The Saxophone Guy

I remember the time when I first lived in San Francisco. It was in January 2012 that I first moved here to do an internship at ContextLogic (now known as Wish). I was living at the Park Hotel and, at the time, I was going through some emotional and spiritual turbulence.

The Park Hotel was in the middle of the financial district, and for a $1000/month it was a really good deal. Work was 10 minutes away and I was in the heart of the city. Despite the great price and location though, there was one thing about the place that I hated, and that was “the saxophone guy”.

The Saxophone guy is an Asian man who would stand a couple of corners away from the hotel, and for years since then I only heard him play one song: The God Father Song. I know nothing about the movie, but what I do know is that this song is depressing. It was especially depressing given the turbulence I had been going through at the time.

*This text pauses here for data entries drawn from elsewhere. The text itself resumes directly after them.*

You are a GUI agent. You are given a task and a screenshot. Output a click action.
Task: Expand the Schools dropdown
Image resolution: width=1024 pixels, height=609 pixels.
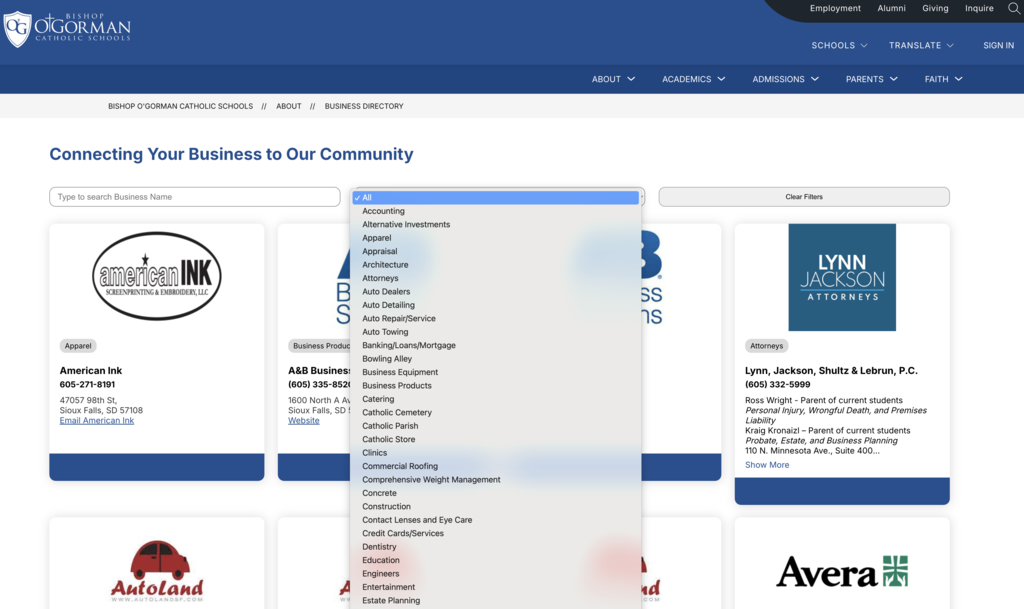coord(839,45)
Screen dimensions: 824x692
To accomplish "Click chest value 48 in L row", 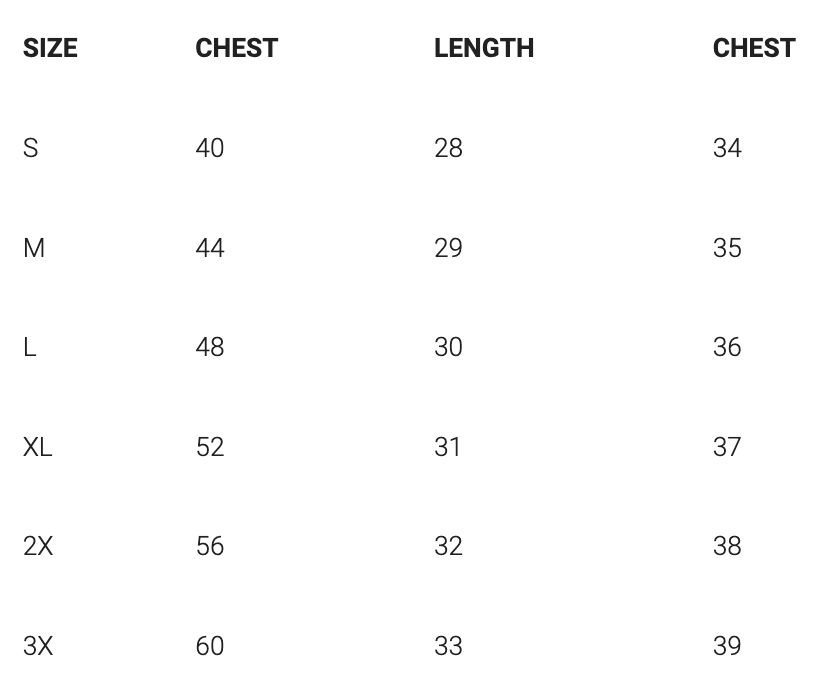I will click(x=210, y=347).
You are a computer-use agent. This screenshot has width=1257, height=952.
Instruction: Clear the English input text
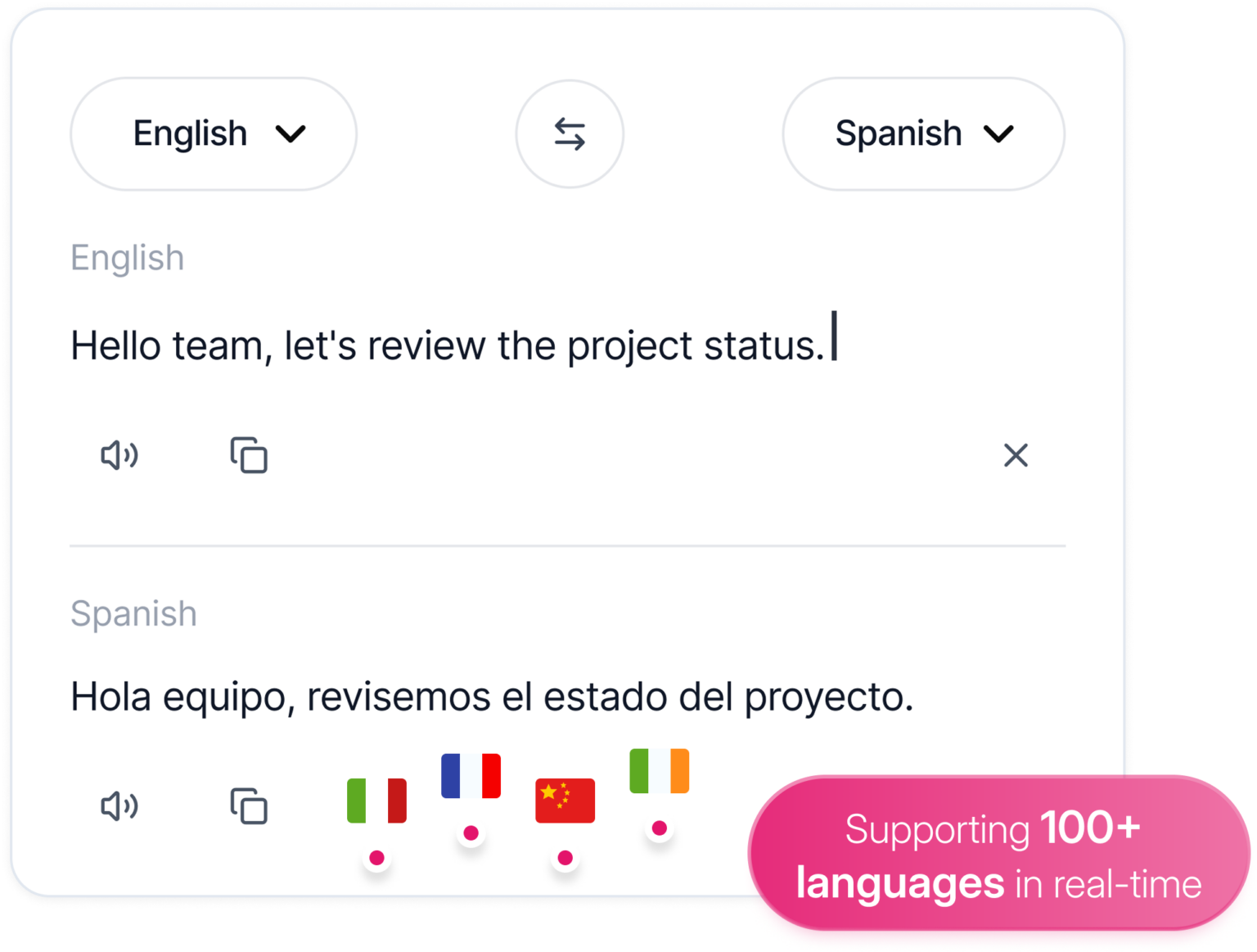1015,456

For years I kept hearing him in different parts of the city, and every time I encounter him I start thinking to myself “يا دين أمي”.

Last Thursday though, I had just come back from NYC and met up with Omar Fahmy for dinner. And, guess what? There was the saxophone guy. Omar knew the story and this time around he insisted that we go talk to him. I really disliked the guy’s music, and very reluctantly went with Omar to him to say hi – after five years of hearing him around the street.

And what was the result? It was so rewarding! The guy turned out to be from Shanghai and we had a good exchange in Mandarin. Omar told him that I’ve been hearing him around the city for years, and fortunately he didn’t tell him about the part where I disliked it.

Anyways, we ended up shooting a video of all of us together and with him playing a “special” song for us. This was the first time I ever saw him playing a song other than the Godfather.

My feelings toward him have completely changed. I now look for the saxophone guy on the street, and I do see him I’ll be sure to say hi. We’ve developed a connection!

As silly as this story may seem, this was a gentle reminder for me. Sometimes confronting the little things that annoy can feel so rewarding, and this was a clear example of that.